And so it came to pass that insurance companies in the North Country delivered for state residents some very low premiums for policies to be sold in Minnesota’s insurance exchange (known as MNsure). State Commerce Commissioner Mike Rothman announced last week that Minnesota has the lowest average rates for individuals and families compared to other states that have revealed the cost of their plans. The cheapest plan offering the least coverage costs only $90.59 for a 25-year-old living in the Twin Cities.
Joanne Peters, the National Press Secretary for Health Care, who works for the US Department of Health and Human Services, subsequently sent to selected journos one of her periodic “ICYMI” messages/press releases touting some aspect of Obamacare and featuring news stories that offer a positive spin on the health law. Peters told recipients:
All—wanted to make sure you had seen the news that Minnesota has released their premium information today, which appear to be lowest premiums of those publicly released so far by states. A bronze plan for a 25-year-old will be as low as $90.59. We’re seeing the same thing in Minnesota that we have been seeing in state after state, that transparency and competition in the marketplace are leading to premiums that are lower than expected.
Peters is one to talk about transparency. She didn’t mention that the cheap bronze policy premium covers only 60 percent of one’s medical care, leaving the 25-year-old to pay the rest if he or she gets sick. Nor did she note whether the 25-year-old might have just a small number of doctors and hospitals to choose from—now all too typical of policies with rock-bottom premiums.
To bolster her rock bottom exchange prices narrative, Peters pasted into her message an excerpt of a story aired last Friday on Minnesota Public Radio (a very similar version also appeared on MPR’s website). The story excerpt also did not include additional information that might throw cold water on the “low premiums” story line—cost-sharing or the potential for limited doctor choice. (Neither were these drawbacks mentioned on the Kaiser Health News website, which also excerpted the MPR story, although one paragraph excerpted by Peters and Kaiser did report that policies sold to small employers with five workers ranged from $1,127 or $13,524 annually for employees earning an average wage of $20,000 to $1,986 or almost $24,000 a year for those earning $50,000 or more. Sticker shock, no?)

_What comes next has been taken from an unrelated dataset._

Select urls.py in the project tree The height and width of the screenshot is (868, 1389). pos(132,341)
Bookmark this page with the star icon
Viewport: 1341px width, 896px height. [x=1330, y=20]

Did reporters at Minnesota Public Radio do half-baked journalism? Clicking through to the full MPR story (a link to which was, at least, provided in Peters’s ICYMI message/press release), I discovered that reporters Elizabeth Stawicki and Catharine Richert had actually produced a good story that was quite complete with context and information for their listeners. Stawicki, who was on air, touched most of the hot spots. She reported that the cheaper $90.59 premium was for “basic coverage.” It might have been good to explain what that meant, but perhaps in a future piece.

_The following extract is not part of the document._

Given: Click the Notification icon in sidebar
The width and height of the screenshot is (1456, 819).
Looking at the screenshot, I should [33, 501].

Stawicki also tempered the hoopla over the low premiums by noting that at least 30 states had yet to release their rates, and that most Minnesotans would still get their insurance through employers (which, I’d add, means these low rates are irrelevant to them). She interviewed University of Minnesota professor Jean Abraham who placed Minnesota insurance rates in context of rates elsewhere—they’re usually in the middle of the pack. In the website piece, Abraham said the low premiums “could be an attempt at getting market share.” Indeed, this may be happening elsewhere where low premiums have gotten rave reviews. The question is what happens next year and the next when companies actually know how many sick people they will have to insure and how many young healthy men buy coverage. That’s something for the tickler file.
MPR’s piece featured comments from Terry Hill, executive director of the National Rural Health Resource Center in Duluth, who worried that people in rural areas will have few choices of healthcare providers. He told listeners big health systems were partnering with insurance companies and “rural clinics and their networks are not part of this.” As for the high rates for small employers, Stawicki reported that very few carriers have so far chosen to sell in this market. So much for competition! Finally, she tackled the question that’s been so botched by regulators and the media this year: Will the new rates be lower than what people are paying now? As we’ve reported many times, you can’t make that comparison because the policies are not the same. The new ones have more comprehensive benefits. Stawicki reported “state officials say it’s impossible to make such a comparison.” Hurray for them (and for Stawicki for including it)! That was a refreshing change from misleading pronouncements from other states.